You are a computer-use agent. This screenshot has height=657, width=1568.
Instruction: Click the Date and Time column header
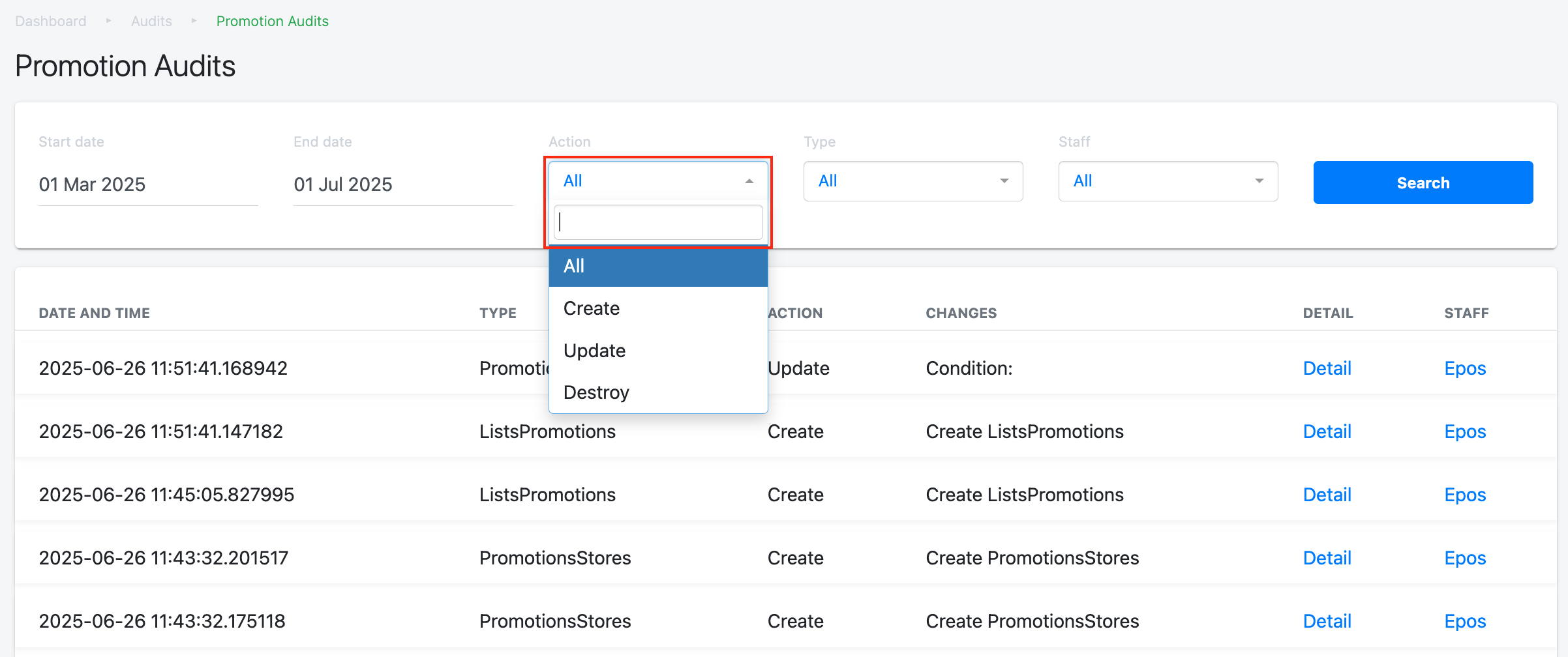pyautogui.click(x=94, y=313)
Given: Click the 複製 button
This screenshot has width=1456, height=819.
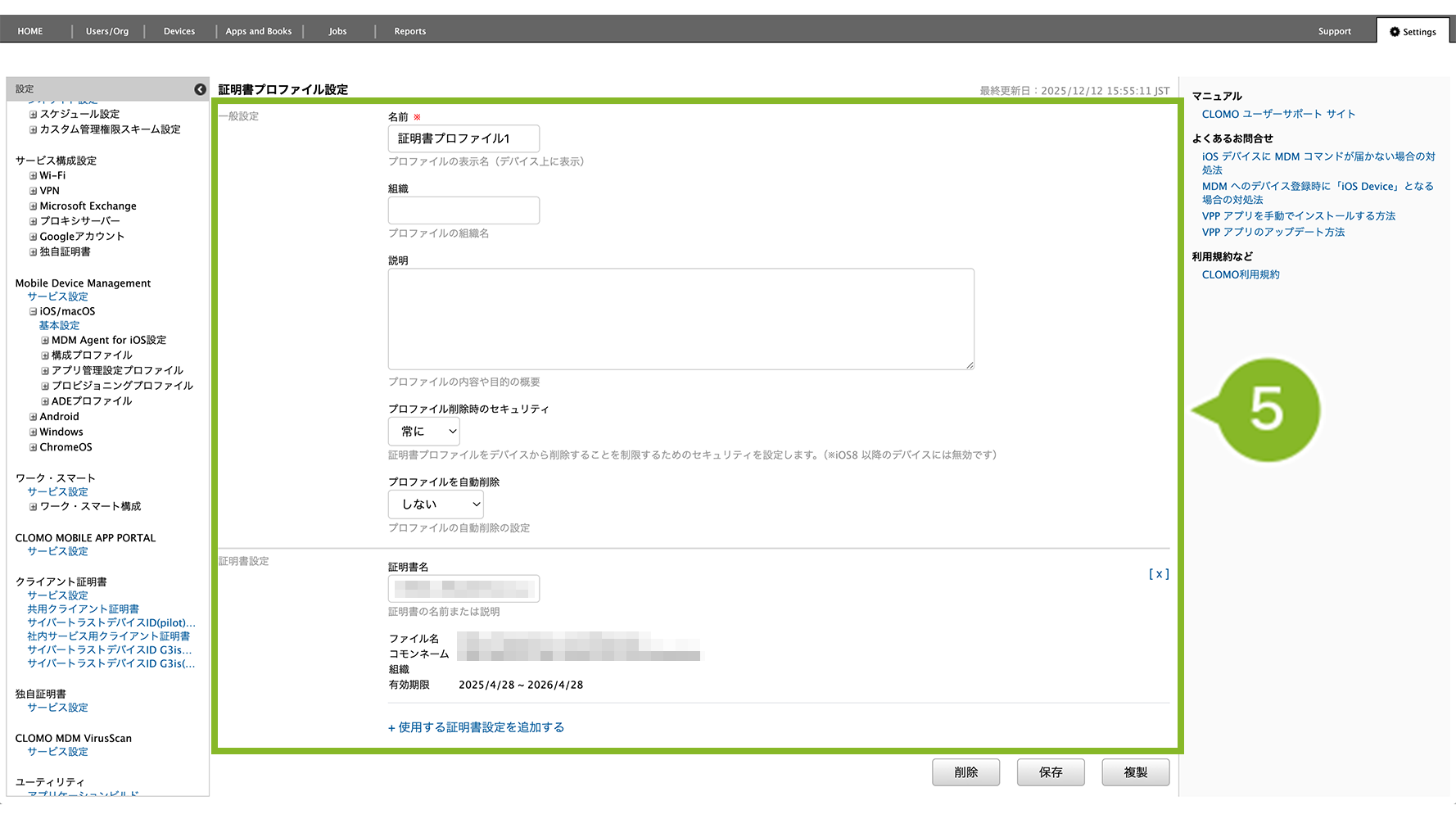Looking at the screenshot, I should coord(1135,772).
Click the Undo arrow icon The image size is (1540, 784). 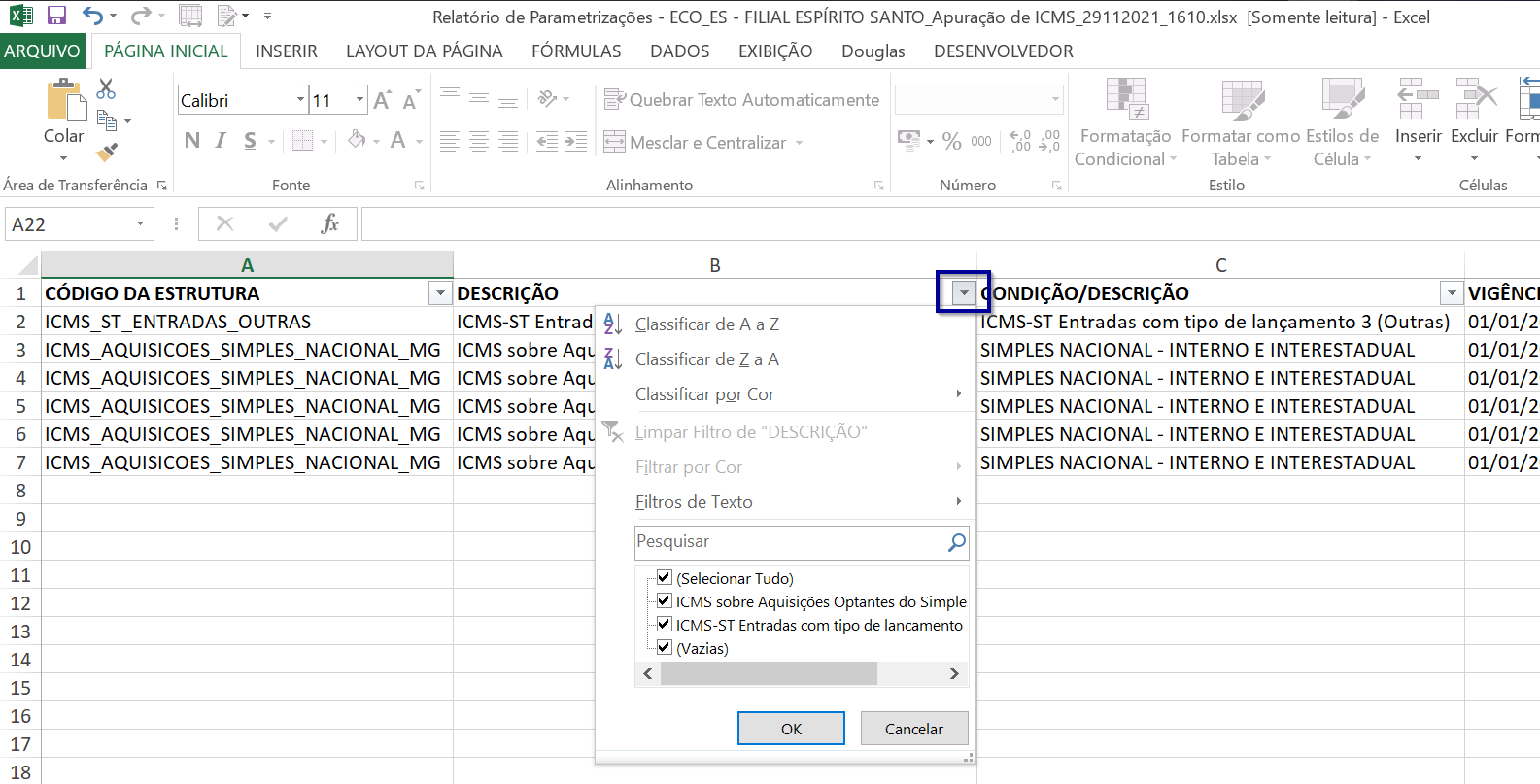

--------------------------------

[PROBLEM STATEMENT]:
Each line from the one bearing "This screenshot has width=1456, height=819." through the final line of the records is to be copied exactly, and no pictures are to be included.

[EXERCISE RESPONSE]:
This screenshot has width=1456, height=819.
Looking at the screenshot, I should coord(1135,772).
Click the Undo arrow icon The image size is (1540, 784). 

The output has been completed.